___ PROVIDED MATERIAL ___

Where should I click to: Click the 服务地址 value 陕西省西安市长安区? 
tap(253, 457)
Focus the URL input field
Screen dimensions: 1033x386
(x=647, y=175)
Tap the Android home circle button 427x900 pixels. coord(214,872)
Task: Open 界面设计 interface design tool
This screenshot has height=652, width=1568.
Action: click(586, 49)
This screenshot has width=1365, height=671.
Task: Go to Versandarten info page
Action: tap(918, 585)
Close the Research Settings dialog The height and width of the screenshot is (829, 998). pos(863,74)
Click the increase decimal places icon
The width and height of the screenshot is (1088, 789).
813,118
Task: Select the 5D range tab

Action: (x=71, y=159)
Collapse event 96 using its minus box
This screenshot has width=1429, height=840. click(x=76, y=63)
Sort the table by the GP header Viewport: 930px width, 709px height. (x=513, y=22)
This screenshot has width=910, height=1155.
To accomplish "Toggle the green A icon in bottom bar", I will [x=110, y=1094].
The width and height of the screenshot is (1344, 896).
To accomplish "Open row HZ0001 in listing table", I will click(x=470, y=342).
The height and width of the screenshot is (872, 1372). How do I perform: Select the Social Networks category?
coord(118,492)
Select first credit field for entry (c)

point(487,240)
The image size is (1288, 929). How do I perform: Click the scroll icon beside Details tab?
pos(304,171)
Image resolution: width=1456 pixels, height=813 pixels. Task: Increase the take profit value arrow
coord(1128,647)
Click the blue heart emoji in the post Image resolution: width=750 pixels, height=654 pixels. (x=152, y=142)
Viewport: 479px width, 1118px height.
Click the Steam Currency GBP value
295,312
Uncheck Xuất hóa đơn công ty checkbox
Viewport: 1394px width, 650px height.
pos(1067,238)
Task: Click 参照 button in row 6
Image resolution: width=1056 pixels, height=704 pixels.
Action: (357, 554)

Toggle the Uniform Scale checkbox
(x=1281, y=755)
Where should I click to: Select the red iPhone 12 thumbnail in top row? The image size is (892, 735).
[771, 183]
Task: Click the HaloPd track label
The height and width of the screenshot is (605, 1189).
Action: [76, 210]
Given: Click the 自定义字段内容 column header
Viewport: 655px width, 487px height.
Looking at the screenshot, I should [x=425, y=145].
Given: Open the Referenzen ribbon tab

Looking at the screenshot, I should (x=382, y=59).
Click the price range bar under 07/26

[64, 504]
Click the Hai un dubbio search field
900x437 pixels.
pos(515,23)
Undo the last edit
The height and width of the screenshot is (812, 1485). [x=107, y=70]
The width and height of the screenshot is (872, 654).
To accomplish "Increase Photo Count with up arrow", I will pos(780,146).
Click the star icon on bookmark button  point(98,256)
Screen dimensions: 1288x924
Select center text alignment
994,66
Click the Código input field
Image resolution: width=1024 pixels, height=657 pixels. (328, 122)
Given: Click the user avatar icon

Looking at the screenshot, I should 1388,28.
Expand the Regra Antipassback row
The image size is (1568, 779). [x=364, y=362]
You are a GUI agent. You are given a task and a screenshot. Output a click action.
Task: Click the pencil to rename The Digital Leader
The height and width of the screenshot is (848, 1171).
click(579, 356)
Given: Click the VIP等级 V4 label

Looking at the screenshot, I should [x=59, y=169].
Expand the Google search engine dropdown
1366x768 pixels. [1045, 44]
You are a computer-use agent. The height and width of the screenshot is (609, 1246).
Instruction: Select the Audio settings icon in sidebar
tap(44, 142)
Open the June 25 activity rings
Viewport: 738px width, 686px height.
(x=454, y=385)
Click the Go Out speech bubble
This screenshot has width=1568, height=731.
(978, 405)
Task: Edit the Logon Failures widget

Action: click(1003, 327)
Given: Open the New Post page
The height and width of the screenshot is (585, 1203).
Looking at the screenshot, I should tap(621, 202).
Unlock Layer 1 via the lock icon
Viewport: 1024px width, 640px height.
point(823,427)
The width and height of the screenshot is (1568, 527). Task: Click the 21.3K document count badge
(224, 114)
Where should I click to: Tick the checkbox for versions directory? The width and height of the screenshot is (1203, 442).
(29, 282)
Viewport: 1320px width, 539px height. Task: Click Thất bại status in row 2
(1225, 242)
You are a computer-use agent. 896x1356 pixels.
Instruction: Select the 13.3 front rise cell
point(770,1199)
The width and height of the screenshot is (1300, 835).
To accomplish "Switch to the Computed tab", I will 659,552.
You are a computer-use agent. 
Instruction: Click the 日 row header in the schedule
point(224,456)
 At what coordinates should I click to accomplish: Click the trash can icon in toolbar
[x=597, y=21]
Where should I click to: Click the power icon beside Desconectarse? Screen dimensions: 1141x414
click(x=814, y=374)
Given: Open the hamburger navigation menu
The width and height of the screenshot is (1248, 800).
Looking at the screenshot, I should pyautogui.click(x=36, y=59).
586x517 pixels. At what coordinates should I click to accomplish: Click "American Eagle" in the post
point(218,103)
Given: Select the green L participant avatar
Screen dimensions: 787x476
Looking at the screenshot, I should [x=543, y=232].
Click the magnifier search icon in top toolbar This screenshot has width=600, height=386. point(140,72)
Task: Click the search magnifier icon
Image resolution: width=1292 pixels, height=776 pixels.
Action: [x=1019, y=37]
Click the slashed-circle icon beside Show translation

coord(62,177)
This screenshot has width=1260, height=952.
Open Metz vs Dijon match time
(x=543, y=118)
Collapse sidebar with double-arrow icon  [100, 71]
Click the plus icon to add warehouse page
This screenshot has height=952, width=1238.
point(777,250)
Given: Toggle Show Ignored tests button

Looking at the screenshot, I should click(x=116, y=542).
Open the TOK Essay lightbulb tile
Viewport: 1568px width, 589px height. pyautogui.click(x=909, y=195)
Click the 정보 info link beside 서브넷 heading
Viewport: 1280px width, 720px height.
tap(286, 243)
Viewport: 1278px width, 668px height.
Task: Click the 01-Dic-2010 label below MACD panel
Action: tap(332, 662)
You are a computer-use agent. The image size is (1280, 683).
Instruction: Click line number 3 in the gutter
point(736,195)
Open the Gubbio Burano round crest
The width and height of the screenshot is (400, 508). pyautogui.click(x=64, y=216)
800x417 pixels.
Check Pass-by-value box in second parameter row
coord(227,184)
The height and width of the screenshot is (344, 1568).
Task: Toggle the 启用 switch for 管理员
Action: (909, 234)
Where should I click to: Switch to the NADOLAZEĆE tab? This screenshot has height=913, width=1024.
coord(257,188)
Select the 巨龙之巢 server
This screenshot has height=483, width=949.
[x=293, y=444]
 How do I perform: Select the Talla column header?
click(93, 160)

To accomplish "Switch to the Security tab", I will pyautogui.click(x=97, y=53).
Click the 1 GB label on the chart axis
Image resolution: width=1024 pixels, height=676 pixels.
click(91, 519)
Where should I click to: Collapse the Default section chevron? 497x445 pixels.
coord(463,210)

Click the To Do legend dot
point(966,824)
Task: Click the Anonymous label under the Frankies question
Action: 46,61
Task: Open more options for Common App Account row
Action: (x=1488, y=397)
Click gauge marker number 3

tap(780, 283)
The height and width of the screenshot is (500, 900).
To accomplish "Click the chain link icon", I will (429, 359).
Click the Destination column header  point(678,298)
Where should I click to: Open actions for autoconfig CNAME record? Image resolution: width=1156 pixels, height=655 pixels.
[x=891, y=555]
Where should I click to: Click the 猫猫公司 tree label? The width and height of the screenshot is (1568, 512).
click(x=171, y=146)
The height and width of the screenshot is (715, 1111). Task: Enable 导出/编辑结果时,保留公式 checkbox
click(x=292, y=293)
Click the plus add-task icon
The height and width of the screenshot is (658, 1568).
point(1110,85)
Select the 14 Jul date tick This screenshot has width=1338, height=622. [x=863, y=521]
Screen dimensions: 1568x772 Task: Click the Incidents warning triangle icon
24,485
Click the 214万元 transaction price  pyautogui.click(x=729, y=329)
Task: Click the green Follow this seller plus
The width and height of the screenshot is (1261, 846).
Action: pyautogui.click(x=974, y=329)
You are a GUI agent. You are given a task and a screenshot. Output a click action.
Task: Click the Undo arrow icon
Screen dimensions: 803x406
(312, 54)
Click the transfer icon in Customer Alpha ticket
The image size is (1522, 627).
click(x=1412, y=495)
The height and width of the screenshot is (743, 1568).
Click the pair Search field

___

* [TASK OBJECTIVE]: Take every line from the data that includes the word "agent".

* [REPLY TO THE TASK]:
You are a GUI agent. You are given a task and a screenshot. Output a click action.
You are a computer-use agent. The height and width of the screenshot is (609, 1246).
You are a computer-use agent. 896x1356 pixels.
You are a computer-use agent. 
You are a computer-use agent. The image size is (1280, 683).
You are a GUI agent. You are given a task and a screenshot. Output a click action.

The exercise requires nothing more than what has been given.